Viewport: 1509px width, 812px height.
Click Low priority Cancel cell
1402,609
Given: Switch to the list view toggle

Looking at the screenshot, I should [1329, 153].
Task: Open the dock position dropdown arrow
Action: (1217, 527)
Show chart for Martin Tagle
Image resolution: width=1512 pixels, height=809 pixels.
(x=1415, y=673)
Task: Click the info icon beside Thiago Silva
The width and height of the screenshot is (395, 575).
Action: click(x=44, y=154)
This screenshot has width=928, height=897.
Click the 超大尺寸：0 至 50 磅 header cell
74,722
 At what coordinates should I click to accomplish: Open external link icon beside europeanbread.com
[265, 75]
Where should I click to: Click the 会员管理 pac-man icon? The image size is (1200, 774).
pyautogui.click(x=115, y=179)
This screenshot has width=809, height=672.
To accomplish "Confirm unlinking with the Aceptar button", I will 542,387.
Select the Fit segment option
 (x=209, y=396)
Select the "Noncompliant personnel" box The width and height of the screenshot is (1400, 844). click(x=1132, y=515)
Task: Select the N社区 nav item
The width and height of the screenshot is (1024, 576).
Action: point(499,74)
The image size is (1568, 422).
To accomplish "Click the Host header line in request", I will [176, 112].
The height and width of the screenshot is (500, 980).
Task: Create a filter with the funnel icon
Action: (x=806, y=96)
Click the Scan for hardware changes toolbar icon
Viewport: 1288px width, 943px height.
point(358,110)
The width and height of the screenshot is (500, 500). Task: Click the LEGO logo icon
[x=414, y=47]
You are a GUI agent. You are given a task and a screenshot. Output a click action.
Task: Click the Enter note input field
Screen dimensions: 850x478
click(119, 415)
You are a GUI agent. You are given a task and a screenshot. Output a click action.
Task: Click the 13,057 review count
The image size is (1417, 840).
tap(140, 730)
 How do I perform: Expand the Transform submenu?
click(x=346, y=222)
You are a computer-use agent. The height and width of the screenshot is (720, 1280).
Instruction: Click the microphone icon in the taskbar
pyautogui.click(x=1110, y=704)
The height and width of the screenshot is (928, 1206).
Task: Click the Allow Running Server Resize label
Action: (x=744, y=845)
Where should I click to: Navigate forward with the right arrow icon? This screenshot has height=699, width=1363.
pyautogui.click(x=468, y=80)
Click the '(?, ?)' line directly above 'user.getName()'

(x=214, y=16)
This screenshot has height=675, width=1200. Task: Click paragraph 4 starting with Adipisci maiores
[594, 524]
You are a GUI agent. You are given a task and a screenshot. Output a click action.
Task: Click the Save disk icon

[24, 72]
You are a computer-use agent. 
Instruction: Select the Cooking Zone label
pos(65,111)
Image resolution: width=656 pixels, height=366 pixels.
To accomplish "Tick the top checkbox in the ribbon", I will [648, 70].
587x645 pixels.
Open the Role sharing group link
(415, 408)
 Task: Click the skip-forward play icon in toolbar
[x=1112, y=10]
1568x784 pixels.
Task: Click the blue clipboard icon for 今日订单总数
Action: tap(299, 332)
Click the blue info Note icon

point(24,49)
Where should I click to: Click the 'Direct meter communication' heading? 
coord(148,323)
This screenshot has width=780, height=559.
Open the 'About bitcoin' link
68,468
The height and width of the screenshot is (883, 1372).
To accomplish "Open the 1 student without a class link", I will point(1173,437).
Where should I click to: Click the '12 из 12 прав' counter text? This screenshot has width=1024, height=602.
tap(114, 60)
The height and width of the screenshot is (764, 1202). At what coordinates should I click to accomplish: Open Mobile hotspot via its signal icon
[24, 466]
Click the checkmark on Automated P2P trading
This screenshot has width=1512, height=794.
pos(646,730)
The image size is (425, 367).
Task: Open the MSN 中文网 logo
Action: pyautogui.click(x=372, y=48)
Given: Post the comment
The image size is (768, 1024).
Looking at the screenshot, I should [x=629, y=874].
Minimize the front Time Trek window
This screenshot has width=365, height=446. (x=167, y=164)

*Task instructions:* Within the records above, determine the number of lines that hold the word "computer" and return only that value.

*Exercise answer:* 2